Caffeine linked to mental health

Caffeine and mental health

MYRTLE BEACH, SC (WMBF) - Caffeine shows up in so many beverages, it can be tough to find something outside of water that won't keep you up at night!

But if you look at the drinks lined up in a normal vending machine, can you guess which ones have more caffeine than others?

It turns out some of the drinks that are marketed as healthier alternatives than coke or coffee may be giving you twice as much caffeine.

Coffee is a drink so common some people can't go a morning without it.
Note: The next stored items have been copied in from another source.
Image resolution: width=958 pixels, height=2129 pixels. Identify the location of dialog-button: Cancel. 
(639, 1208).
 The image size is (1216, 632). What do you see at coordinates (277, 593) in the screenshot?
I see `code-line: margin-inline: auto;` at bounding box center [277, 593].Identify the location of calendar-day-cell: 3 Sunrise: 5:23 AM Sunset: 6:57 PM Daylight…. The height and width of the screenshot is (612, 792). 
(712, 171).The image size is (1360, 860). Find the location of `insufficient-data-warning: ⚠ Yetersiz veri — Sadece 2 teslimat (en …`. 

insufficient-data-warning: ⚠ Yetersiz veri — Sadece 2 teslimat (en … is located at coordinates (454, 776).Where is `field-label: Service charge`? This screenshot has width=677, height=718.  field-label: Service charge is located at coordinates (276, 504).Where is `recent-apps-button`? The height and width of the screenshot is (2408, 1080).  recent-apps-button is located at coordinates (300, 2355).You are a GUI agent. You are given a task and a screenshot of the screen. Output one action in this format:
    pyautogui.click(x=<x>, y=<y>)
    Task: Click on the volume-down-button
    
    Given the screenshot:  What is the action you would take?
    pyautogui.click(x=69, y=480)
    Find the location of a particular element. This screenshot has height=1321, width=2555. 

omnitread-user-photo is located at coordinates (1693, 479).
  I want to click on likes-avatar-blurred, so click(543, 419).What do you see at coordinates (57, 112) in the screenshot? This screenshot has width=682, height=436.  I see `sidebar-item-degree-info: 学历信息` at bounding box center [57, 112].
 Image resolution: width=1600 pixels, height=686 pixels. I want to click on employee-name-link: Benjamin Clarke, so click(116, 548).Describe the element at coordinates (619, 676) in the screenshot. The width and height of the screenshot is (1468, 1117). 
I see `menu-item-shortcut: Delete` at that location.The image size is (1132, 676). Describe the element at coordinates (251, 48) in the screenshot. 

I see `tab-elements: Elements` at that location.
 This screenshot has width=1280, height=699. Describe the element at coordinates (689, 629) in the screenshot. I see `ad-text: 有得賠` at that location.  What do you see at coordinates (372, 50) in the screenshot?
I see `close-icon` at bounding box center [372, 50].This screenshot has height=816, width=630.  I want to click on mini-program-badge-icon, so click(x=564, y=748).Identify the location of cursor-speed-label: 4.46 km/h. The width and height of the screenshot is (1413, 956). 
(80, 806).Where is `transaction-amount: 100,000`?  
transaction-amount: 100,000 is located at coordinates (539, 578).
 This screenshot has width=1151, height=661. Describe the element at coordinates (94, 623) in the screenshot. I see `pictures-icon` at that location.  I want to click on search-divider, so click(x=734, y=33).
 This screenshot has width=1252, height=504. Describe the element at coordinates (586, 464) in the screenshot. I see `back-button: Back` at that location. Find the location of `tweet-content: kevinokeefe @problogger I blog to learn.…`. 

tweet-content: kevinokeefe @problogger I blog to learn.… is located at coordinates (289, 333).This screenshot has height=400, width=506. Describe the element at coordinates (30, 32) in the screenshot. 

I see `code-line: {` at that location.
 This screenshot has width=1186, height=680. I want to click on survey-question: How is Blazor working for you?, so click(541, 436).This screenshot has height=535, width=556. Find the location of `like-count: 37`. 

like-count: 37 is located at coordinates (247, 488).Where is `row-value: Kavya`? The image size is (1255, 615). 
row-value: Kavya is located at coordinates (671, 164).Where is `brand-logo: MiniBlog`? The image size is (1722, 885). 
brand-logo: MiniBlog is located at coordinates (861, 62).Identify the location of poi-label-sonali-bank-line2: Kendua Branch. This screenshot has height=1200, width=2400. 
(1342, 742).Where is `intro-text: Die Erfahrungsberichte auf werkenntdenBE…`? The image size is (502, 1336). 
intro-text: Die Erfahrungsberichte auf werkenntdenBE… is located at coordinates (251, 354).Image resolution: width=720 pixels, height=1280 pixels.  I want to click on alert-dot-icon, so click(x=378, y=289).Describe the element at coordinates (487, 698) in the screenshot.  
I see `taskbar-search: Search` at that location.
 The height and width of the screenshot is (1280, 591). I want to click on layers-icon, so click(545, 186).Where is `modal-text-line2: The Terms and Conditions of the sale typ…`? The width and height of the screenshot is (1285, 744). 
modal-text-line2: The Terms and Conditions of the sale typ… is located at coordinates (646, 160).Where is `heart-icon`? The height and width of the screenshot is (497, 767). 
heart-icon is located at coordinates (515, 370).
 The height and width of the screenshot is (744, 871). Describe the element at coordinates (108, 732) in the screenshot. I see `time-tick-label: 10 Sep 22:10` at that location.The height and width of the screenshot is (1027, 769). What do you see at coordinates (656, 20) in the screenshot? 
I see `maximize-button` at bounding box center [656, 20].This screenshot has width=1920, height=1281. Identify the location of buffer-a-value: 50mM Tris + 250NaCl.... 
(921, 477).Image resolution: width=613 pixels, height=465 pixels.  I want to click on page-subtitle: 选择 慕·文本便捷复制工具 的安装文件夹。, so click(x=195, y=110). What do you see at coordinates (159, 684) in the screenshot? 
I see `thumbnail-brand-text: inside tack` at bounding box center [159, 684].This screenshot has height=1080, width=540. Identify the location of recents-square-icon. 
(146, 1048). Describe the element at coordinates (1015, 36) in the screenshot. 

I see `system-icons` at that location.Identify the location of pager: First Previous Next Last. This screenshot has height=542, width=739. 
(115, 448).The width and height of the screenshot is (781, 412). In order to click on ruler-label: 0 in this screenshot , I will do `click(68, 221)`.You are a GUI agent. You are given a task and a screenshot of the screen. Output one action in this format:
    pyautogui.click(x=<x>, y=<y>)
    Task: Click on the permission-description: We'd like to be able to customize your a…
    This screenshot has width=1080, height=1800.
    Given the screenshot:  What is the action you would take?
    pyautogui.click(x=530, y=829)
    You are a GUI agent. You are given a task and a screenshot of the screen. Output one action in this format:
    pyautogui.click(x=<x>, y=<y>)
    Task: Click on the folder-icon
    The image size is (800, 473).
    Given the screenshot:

Now doctors say what's in your coffee could take a huge tool on your day-to-day life.

"I get, not headaches necessarily, but I just want it!" admits Kelsey Mathura.

It's called caffeine withdrawal, and according to the American Psychiatric Association, it's a mental disorder.

Doctors say too much caffeine can cause intoxication or an artificial rush of energy. That's an effect CJ Jones is feeling even though he just tried his first cup of coffee three days ago.

"I just kind of liked it, it gave me energy, right before hockey games, I took a sip of coffee," Jones says.

So how do you combat the effects? According to the APA, the best way to slowly wean yourself off the stuff is to drink decaffeinated coffee and watch your intake.

But there's still one problem. You may not even know where your getting the majority of your caffeine from.

According to the Mayo Clinic, one can of coke has 30 milligrams of caffeine. And one Diet Coke could have almost twice as much.

While it's not as much caffeine as a regular cup of joe, it still adds up. And if you try and come off it too fast the result if the same.

There are three tell-tale signs of caffeine withdrawal - headache, fatigue, and even nausea - that you may experience within 24 hours of kicking the habit. Doctors will only diagnose you with caffeine withdrawal if you can show that it's affecting your home or work life.